Have researchers discovered a new AI “scaling law”? That’s what some buzz on social media suggests — but experts are skeptical.
AI scaling laws, a bit of an informal concept, describe how the performance of AI models improves as the size of the datasets and computing resources used to train them increases. Until roughly a year ago, scaling up “pre-training” — training ever-larger models on ever-larger datasets — was the dominant law by far, at least in the sense that most frontier AI labs embraced it.
Pre-training hasn’t gone away, but two additional scaling laws, post-training scaling and test-time scaling, have emerged to complement it. Post-training scaling is essentially tuning a model’s behavior, while test-time scaling entails applying more computing to inference — i.e. running models — to drive a form of “reasoning” (see: models like R1).
Google and UC Berkeley researchers recently proposed in a paper what some commentators online have described as a fourth law: “inference-time search.”
Inference-time search has a model generate many possible answers to a query in parallel and then select the “best” of the bunch. The researchers claim it can boost the performance of a year-old model, like Google’s Gemini 1.5 Pro, to a level that surpasses OpenAI’s o1-preview “reasoning” model on science and math benchmarks.
Our paper focuses on this search axis and its scaling trends. For example, by just randomly sampling 200 responses and self-verifying, Gemini 1.5 (an ancient early 2024 model!) beats o1-Preview and approaches o1. This is without finetuning, RL, or ground-truth verifiers. pic.twitter.com/hB5fO7ifNh
— Eric Zhao (@ericzhao28) March 17, 2025
“[B]y just randomly sampling 200 responses and self-verifying, Gemini 1.5 — an ancient early 2024 model — beats o1-preview and approaches o1,” Eric Zhao, a Google doctorate fellow and one of the paper’s co-authors, wrote in a series of posts on X. “The magic is that self-verification naturally becomes easier at scale! You’d expect that picking out a correct solution becomes harder the larger your pool of solutions is, but the opposite is the case!”
Several experts say that the results aren’t surprising, however, and that inference-time search may not be useful in many scenarios.

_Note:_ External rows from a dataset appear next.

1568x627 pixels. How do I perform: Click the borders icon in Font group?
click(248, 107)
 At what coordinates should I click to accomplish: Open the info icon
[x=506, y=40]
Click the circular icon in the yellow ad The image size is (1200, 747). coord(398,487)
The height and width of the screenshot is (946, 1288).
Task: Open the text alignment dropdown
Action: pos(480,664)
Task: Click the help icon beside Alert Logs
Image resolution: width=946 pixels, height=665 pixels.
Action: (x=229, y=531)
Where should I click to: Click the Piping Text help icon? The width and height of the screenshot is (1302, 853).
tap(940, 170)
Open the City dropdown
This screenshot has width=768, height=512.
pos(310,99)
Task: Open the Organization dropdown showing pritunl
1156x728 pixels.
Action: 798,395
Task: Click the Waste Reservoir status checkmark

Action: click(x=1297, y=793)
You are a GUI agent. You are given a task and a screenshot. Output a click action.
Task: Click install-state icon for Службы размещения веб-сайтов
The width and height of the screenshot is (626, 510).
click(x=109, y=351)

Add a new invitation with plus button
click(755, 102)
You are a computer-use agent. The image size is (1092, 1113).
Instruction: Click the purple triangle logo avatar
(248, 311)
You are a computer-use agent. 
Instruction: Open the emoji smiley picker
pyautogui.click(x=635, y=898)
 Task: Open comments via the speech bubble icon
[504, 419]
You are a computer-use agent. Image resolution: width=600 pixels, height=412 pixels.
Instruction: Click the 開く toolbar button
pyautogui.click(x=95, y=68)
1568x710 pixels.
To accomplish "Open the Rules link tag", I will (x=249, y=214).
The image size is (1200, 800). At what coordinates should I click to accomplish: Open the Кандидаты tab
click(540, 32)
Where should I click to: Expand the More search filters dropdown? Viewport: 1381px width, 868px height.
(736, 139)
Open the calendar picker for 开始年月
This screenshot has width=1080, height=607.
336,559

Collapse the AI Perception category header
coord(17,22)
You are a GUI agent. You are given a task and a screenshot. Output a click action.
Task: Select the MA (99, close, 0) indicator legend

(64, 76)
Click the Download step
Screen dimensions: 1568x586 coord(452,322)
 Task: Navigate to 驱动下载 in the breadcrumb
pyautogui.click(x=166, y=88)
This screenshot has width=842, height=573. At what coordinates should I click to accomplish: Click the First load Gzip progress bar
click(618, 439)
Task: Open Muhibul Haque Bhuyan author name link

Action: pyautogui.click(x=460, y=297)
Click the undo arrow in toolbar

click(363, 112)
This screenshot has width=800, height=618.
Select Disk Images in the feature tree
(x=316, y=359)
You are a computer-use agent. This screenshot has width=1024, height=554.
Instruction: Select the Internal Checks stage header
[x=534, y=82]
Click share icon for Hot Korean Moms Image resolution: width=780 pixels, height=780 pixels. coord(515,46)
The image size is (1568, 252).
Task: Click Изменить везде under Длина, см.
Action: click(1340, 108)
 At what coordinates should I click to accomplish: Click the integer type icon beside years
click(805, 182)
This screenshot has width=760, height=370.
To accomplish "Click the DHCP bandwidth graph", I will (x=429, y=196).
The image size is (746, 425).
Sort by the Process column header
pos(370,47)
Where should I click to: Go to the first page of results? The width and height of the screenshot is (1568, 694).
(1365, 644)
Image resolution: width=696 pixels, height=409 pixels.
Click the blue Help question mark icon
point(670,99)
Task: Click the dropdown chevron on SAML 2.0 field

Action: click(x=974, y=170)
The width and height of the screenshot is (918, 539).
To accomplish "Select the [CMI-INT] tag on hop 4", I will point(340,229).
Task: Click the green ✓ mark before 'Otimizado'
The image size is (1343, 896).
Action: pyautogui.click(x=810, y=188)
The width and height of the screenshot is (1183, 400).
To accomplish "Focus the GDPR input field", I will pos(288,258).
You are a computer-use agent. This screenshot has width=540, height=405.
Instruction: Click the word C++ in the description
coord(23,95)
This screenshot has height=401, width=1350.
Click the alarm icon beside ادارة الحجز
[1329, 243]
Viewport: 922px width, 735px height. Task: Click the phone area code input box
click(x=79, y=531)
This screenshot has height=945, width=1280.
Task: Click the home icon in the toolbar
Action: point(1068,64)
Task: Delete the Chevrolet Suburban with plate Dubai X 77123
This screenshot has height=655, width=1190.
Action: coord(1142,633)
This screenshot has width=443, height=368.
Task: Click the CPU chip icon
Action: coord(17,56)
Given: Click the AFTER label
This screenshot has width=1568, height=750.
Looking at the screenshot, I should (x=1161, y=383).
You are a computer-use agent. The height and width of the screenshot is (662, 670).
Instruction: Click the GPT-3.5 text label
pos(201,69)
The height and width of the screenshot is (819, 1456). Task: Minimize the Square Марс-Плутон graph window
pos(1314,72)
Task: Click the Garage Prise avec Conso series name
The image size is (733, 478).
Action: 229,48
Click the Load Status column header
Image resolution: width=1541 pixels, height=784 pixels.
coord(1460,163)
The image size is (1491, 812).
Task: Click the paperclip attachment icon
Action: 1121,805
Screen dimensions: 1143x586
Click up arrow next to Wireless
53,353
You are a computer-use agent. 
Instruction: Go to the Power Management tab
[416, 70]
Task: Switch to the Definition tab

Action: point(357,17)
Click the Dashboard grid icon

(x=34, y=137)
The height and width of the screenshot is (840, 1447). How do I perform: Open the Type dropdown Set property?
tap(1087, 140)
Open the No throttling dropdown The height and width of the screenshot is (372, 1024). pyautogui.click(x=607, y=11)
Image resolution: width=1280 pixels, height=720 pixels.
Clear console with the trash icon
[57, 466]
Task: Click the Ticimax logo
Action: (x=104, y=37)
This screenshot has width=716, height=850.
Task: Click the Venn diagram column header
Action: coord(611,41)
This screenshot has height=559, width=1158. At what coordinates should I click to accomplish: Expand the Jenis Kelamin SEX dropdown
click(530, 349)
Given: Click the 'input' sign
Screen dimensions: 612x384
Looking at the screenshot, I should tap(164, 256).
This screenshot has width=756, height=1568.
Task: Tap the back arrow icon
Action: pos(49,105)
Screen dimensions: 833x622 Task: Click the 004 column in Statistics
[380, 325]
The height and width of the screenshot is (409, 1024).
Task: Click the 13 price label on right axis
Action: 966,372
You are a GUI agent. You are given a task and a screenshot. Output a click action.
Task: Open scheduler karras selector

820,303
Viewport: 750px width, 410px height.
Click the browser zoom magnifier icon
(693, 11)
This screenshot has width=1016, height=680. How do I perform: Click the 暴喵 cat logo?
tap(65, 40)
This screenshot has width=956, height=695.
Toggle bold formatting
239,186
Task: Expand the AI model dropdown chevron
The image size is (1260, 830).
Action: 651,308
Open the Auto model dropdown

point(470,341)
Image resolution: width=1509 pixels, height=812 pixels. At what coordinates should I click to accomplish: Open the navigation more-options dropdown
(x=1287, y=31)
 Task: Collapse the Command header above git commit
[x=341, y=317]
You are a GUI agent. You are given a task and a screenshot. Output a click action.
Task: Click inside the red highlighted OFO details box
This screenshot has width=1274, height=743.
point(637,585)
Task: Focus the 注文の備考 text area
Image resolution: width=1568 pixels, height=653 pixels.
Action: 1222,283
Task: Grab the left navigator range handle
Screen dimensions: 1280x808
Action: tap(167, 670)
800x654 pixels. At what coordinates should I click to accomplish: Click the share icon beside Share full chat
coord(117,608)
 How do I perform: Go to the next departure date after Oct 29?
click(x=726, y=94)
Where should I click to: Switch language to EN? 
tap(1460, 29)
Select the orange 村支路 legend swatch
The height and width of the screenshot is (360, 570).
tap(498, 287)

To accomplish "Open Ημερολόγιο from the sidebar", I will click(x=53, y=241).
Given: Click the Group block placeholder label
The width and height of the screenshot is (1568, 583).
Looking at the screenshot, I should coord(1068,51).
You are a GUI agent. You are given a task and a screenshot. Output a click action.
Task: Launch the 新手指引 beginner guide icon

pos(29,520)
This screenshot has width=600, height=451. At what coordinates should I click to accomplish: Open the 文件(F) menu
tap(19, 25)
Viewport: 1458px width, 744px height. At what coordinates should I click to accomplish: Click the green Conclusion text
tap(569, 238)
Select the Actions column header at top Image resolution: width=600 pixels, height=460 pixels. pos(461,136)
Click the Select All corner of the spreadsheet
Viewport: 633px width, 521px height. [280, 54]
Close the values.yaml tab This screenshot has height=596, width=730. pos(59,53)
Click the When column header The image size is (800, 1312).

Matthew Guzdial, an AI researcher and assistant professor at the University of Alberta, told TechCrunch that the approach works best when there’s a good “evaluation function” — in other words, when the best answer to a question can be easily ascertained. But most queries aren’t that cut-and-dry.
“[I]f we can’t write code to define what we want, we can’t use [inference-time] search,” he said. “For something like general language interaction, we can’t do this […] It’s generally not a great approach to actually solving most problems.”
Mike Cook, a research fellow at King’s College London specializing in AI, agreed with Guzdial’s assessment, adding that it highlights the gap between “reasoning” in the AI sense of the word and our own thinking processes.
“[Inference-time search] doesn’t ‘elevate the reasoning process’ of the model,” Cook said. “[I]t’s just a way of us working around the limitations of a technology prone to making very confidently supported mistakes […] Intuitively if your model makes a mistake 5% of the time, then checking 200 attempts at the same problem should make those mistakes easier to spot.”
That inference-time search may have limitations is sure to be unwelcome news to an AI industry looking to scale up model “reasoning” compute-efficiently. As the co-authors of the paper note, reasoning models today can rack up thousands of dollars of computing on a single math problem.
It seems the search for new scaling techniques will continue.